Rafic Charaf - Sans titre, sans date

Rafic Charaf - Sans titre, sans date

Rafic Charaf - Cavalier populaire, 1970

Rafic Charaf - Sans titre, sans date
Charaf Rafîc
Baalbeck (Liban), 5 août 1932 – Beyrouth, 24 janvier 2003
Rafic Charaf était destiné à succéder à son père qui tenait la forge du village, mais il préférait vagabonder dans les champs et couvrir les murs de dessins au charbon. Un jour, se rappelle-t-il, il lut une vie de Van Gogh, traduite en arabe dans une revue égyptienne, qui l’impressionna beaucoup. Puis il rencontra au café de Baalbeck, un ou deux intellectuels qui l’encouragèrent et lui organisèrent une petite exposition. Avec Guiragossian, qui, venu de Palestine en 1948, se forma dans les années 1950 en se frottant à la société urbaine et intellectuelle du Liban, Charaf fut l’un des premiers à rompre le schéma de transmission culturelle impliquant le passage par Paris, dans une formation de l’artiste qui semblait souvent peu toucher l’individu.

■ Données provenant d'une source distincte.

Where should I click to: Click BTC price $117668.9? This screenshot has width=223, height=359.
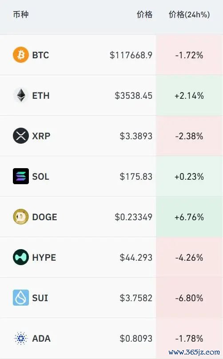point(131,55)
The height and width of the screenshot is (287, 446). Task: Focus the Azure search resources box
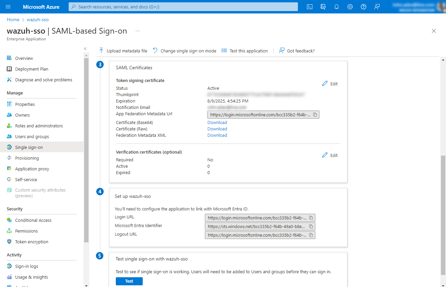click(183, 7)
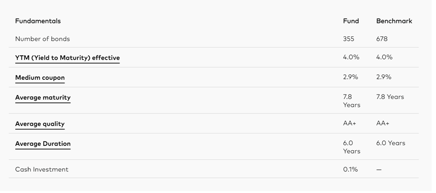Click the benchmark's 2.9% coupon value

point(384,77)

Inscrit à l’Académie libanaise des Beaux-Arts (ALBA) de 1952 à 1955, il obtient une bourse de l’État espagnol et étudie, de 1955 à 1957, à l’Académie des Beaux-Arts de San Fernando à Madrid. La revendication de l’individu, avant d’être sociale ou socioconfessionnelle – au sens de l’égalité et de l’équité – est revendication poétique de l’expression personnelle.

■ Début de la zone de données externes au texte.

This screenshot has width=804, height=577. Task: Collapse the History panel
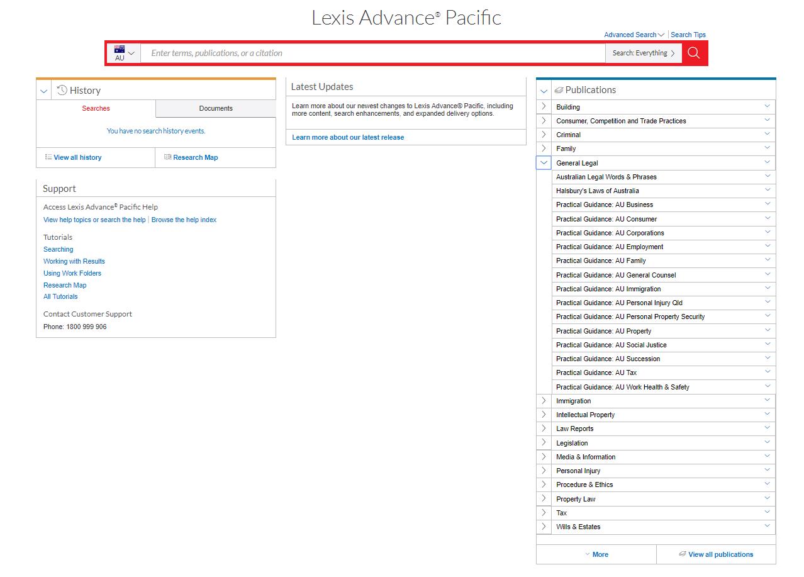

Rafic Charaf se heurta, quand il avança la sienne, à un violent rejet de sa famille, même après ses études en Espagne et en Italie. Il fit alors quelques copies de chromos du genre famélique, « gosses sur le trottoir partageant de la viande avec les chiens ». La rhétorique était alors pour lui plus importante que la peinture. Installé dans un quartier populaire, il travailla d’abord une peinture fondée sur l’exploration de ses fantasmes et de sa mythologie personnelle. Elle était déclenchée uniquement par une exacerbation du moi et la projection de l’image : chats, fils barbelés, masques, crânes et désolation, qui dépassent le cadre de l’anecdote et, pour la première fois dans la peinture libanaise, commencent à porter la qualité d’un monde poétique exprimé par les moyens picturaux.

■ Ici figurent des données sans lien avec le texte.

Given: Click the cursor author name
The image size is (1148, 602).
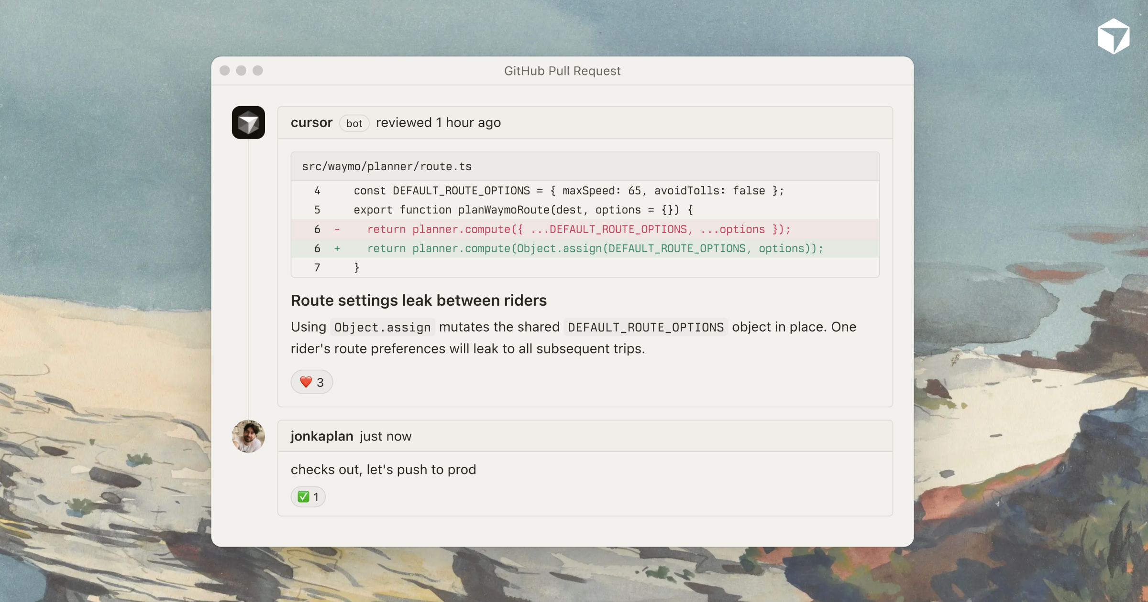Looking at the screenshot, I should [x=311, y=123].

C’était aussi la première expérience chiite de peinture hors d’un cadre académique trop contraignant. Pour rétablir l’équilibre, Charaf se prenait lui-même pour le personnage de l’une de ses toiles et pour un héros absent ou méconnu – ce qu’il était d’ailleurs ; il circula donc en ville botté, coiffé d’un chapeau de cow-boy qu’il n’enlevait jamais et qui lui paraissait sans doute la marque suprême de l’originalité. Mais durant toutes ces années, dans la conquête d’une expression personnelle, il fut le héros absent de sa propre peinture.
L’importance de Charaf tient à la manière dont s’est constituée son œuvre, à sa propre lecture intérieure de son travail, au-delà de l’expression sociocommunautaire et socioculturelle, lesquelles se confondent dans le cadre libanais. Car si la seule transmission culturelle est communautaire au Liban, Charaf n’en a pas bénéficié. Plus tard, quand il sera devenu un symbole culturel communautaire, il mènera un travail sur les contes et légendes chiites et sur les talismans islamiques interprétés à la lumière de la peinture moderne.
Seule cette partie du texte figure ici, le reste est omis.